## SOURCE RECORDS

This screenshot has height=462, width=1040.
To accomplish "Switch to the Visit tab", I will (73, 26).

* * *

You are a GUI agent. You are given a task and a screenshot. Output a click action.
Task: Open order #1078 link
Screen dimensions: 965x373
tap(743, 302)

## TASK OBJECTIVE
Which lines in the records above contain the word "screenshot"? Collect every one of them and copy each line in full.

## TASK RESPONSE
This screenshot has height=462, width=1040.
You are a GUI agent. You are given a task and a screenshot. Output a click action.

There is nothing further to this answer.